* Extrait:
Combiner immunothérapie et médicaments contre le cancer
Une équipe de l’UNIGE et de l’Amsterdam UMC a démontré que l’immunothérapie se révèle encore plus efficace pour combattre le cancer lorsqu’elle est combinée avec des médicaments spécifiques.
Les cellules endothéliales qui constituent la vascularisation de la tumeur forment une barrière permettant aux cellules immunitaires de s’infiltrer dans la masse tumorale. Grâce au processus d’anergie des cellules endothéliales de la tumeur, l’infiltration des cellules immunitaires est limitée. © UNIGE
Fondée sur la stimulation du système immunitaire, l’immunothérapie est l’une des armes dont disposent les médecins pour combattre le cancer. Toutefois, certain-es patient-es n’y répondent pas toujours de manière positive. Dès lors, serait-ce possible de combiner cette thérapie avec l’usage de médicaments spécifiques, afin de décupler ses effets? Pour répondre à cette question, des chercheurs/euses de l’Amsterdam University Medical Center (UMC), en collaboration avec l’Université de Genève (UNIGE), ont analysé la littérature existante afin de démontrer comment les combinaisons de traitements contre le cancer peuvent se compléter et fonctionner avec succès. L’article, publié dans Nature Reviews Clinical Oncology, confirme que l’usage de médicaments ciblant spécifiquement les vaisseaux sanguins permettent à l’immunothérapie d’augmenter ses chances de succès.
«Il y a vingt-cinq ans, nous avons découvert qu’une tumeur est capable de se protéger contre le système immunitaire grâce à un processus appelé l’angiogenèse», explique Arjan Griffioen, professeur d’oncologie expérimentale et d’angiogenèse sur le système immunitaire et le cancer à l’Amsterdam UMC. En effet, les tumeurs ont besoin de nouveaux vaisseaux sanguins pour survivre. Pour ce faire, elles fabriquent des substances – appelées facteurs angiogéniques – , qui attirent les vaisseaux sanguins vers elles et les modifient de sorte que les cellules immunitaires ne peuvent plus se fixer à leur paroi. La réaction des vaisseaux sanguins aux processus inflammatoires est dès lors totalement absente, protégeant la tumeur du système immunitaire. «Mais si l’on prescrit un médicament qui inhibe l’angiogenèse, on lève cette barrière et les cellules immunitaires peuvent à nouveau attaquer la tumeur!», s’enthousiasme Patrycja Nowak-Sliwinska, professeure à la Section des sciences pharmaceutiques de la Faculté des sciences de l’UNIGE. En d’autres termes, le système immunitaire fait ce qu’il est censé faire.

* Consigne: Prolongez le texte sur l'association de l'immunothérapie et des médicaments contre le cancer en reprenant juste après sa dernière phrase. Les items ne sont pas nécessaires ici.

* Données extraites:
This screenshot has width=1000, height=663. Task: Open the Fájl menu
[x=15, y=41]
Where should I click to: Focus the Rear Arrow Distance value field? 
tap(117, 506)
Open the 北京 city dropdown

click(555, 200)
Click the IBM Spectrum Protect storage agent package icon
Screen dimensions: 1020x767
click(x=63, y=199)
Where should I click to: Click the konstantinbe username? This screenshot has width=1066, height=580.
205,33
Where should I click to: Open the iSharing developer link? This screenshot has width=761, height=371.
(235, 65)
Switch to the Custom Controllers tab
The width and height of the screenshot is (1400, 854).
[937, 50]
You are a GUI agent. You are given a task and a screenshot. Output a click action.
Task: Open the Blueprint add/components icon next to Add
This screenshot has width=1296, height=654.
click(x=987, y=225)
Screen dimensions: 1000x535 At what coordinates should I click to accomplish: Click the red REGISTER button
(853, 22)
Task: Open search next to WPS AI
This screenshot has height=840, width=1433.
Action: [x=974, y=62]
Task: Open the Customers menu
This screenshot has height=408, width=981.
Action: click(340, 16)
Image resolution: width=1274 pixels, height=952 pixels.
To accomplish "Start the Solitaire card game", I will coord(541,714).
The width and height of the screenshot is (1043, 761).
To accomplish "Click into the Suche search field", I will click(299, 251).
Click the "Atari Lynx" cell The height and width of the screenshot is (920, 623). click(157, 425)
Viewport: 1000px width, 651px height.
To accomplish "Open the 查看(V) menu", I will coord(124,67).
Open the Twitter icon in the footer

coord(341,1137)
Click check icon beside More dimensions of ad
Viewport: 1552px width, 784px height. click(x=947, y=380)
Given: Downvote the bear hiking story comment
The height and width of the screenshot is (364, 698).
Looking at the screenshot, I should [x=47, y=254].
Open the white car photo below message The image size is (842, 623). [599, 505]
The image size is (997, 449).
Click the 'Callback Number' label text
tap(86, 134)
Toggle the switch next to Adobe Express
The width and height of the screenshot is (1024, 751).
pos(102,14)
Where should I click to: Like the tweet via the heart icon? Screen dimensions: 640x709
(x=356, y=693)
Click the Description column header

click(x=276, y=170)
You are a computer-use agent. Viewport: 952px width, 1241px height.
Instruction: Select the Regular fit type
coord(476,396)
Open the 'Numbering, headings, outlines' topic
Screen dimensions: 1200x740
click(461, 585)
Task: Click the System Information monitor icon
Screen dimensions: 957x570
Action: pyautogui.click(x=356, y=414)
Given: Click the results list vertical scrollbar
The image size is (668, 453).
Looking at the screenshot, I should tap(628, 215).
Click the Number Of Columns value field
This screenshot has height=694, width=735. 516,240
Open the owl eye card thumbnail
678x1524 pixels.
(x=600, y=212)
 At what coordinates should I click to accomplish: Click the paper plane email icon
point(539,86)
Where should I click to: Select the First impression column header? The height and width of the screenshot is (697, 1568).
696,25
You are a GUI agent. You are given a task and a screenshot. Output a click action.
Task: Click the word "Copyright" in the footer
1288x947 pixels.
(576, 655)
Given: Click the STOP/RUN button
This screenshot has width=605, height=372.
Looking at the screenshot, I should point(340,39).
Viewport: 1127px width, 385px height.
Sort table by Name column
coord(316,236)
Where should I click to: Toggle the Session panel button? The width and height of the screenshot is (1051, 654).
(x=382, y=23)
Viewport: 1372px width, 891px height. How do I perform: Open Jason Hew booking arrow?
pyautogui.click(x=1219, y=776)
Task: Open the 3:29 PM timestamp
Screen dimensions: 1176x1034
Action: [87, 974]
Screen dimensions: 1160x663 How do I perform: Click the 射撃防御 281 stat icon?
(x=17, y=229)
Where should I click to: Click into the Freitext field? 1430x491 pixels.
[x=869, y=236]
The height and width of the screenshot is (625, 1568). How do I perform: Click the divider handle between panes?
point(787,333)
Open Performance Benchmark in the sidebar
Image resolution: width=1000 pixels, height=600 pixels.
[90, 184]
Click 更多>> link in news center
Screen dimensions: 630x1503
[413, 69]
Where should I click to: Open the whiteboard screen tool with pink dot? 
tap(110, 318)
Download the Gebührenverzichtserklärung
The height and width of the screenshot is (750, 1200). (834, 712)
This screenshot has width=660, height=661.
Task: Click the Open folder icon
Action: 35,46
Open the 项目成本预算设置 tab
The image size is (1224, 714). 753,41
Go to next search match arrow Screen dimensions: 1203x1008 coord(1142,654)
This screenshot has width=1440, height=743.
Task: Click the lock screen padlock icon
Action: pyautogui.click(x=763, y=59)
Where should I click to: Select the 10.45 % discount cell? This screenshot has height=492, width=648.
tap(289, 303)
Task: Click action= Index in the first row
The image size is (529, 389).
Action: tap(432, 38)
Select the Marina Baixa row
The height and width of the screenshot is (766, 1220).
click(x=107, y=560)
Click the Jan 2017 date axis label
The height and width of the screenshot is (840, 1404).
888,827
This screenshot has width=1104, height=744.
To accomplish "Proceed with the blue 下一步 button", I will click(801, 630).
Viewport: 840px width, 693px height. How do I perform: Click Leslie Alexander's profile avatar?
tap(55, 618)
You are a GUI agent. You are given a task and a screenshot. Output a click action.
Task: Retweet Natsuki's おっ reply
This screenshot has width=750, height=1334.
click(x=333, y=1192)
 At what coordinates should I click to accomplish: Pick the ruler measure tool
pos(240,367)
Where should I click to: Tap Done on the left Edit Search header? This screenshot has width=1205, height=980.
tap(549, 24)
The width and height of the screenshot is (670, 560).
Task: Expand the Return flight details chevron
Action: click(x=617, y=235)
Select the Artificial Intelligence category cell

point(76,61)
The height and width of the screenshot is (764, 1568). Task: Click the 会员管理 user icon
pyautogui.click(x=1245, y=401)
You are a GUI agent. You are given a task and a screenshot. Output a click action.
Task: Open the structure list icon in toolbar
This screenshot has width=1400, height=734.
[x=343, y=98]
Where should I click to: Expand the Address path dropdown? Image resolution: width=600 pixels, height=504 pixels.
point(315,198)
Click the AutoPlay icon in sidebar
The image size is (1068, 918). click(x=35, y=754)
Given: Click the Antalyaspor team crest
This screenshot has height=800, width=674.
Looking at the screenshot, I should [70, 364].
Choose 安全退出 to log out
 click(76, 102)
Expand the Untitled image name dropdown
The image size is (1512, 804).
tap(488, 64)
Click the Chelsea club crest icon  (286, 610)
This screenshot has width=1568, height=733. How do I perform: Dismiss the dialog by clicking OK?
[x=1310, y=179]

* Zone de réponse:
Hypothèse confirmée un quart de siècle plus tard
Lorsque l’équipe du professeur Griffioen a publié ses résultats sur l’angiogenèse en 1996, elle a formulé l’hypothèse suivante: une thérapie anti-angiogenèse pourrait empêcher la tumeur d’échapper aux cellules immunitaires en rendant les vaisseaux sanguins à nouveau accessibles. C’est pourquoi les chercheurs/euses ont fait valoir que toute immunothérapie devrait être associée à des inhibiteurs de l’angiogenèse. Aujourd’hui, un quart de siècle plus tard, cette analyse documentaire a montré que cette vieille hypothèse était correcte. «C’est un nouvel éclairage. Nous avions déjà constaté en laboratoire que l’immunothérapie fonctionne mieux en combinaison avec des médicaments qui détruisent les vaisseaux sanguins des tumeurs. Grâce à cette revue de la littérature, nous comprenons aujourd’hui comment elle fonctionne chez l’homme. Ces connaissances donnent un coup de pouce aux nouveaux traitements contre le cancer», explique Arjan Griffioen.
De meilleures combinaisons de traitements contre le cancer
En 2021, il existe de nombreuses preuves que la thérapie anti-angiogénèse renforce l’immunothérapie. Plus de quatre-vingt-dix essais cliniques sont en cours et, depuis 2018, cinq thérapies combinées ont été approuvées par la Food and Drug Administration (FDA) américaine. «En comprenant comment les tumeurs échappent à l’immunité et pourquoi un patient ne répond pas à l’immunothérapie, nous pouvons concevoir des combinaisons de traitements nouvelles et améliorées qui lèveront progressivement les obstacles qui s’opposent au travail des cellules immunitaires», conclut Patrycja Nowak-Sliwinska.